_Exercise aim_
With the pictures removed, please write out every line below exactly as given.

Segment Open

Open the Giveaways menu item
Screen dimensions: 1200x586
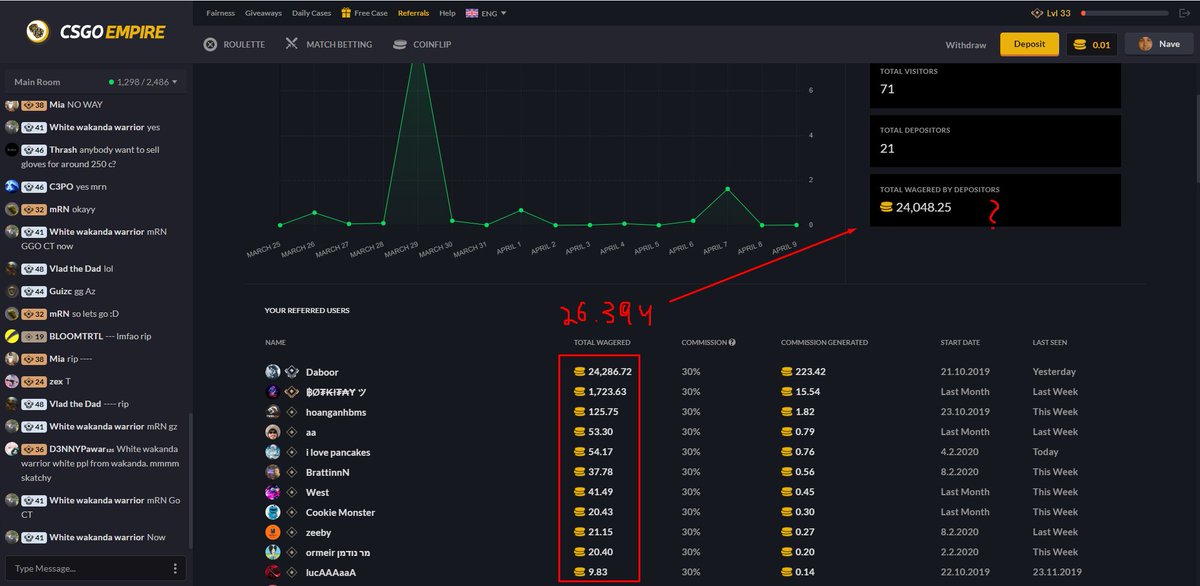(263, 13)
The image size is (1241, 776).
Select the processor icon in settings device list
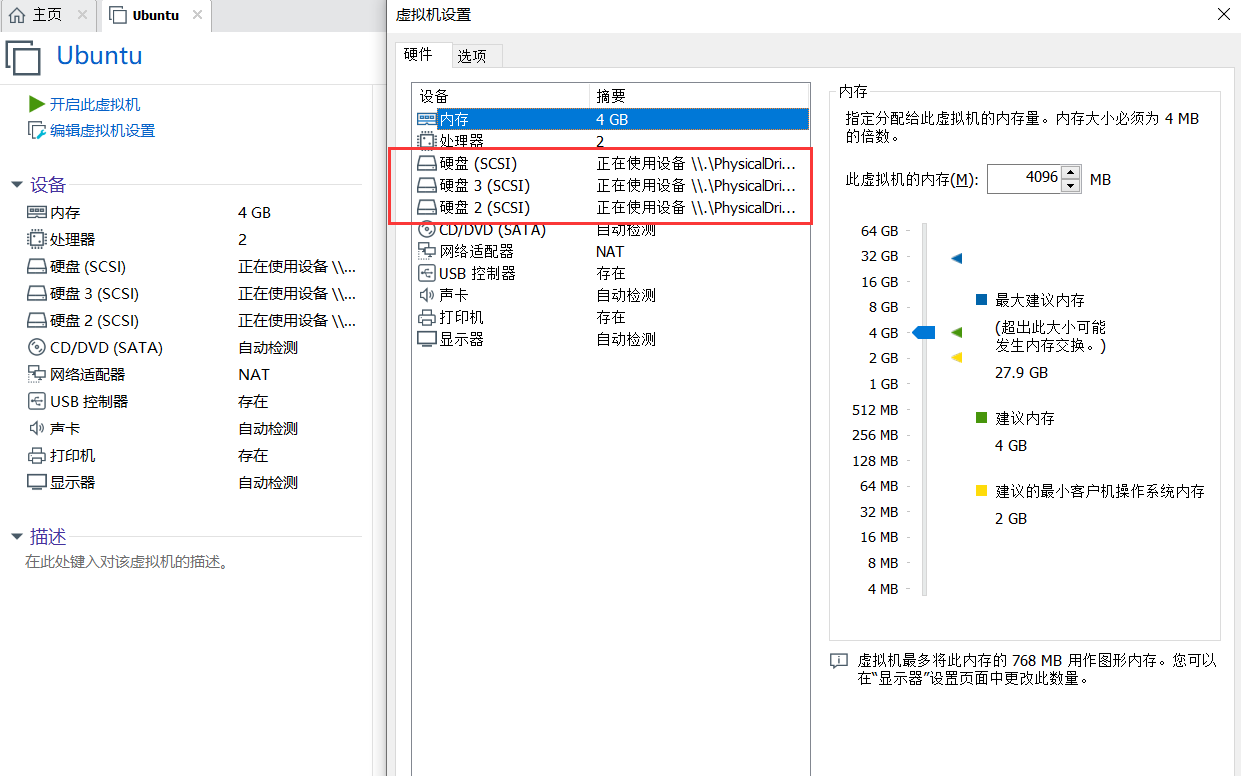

Segment Closed

_Completed exercise_
Open the Giveaways menu item
Screen dimensions: 1200x586
(263, 13)
The image size is (1241, 776).
Select the processor icon in settings device list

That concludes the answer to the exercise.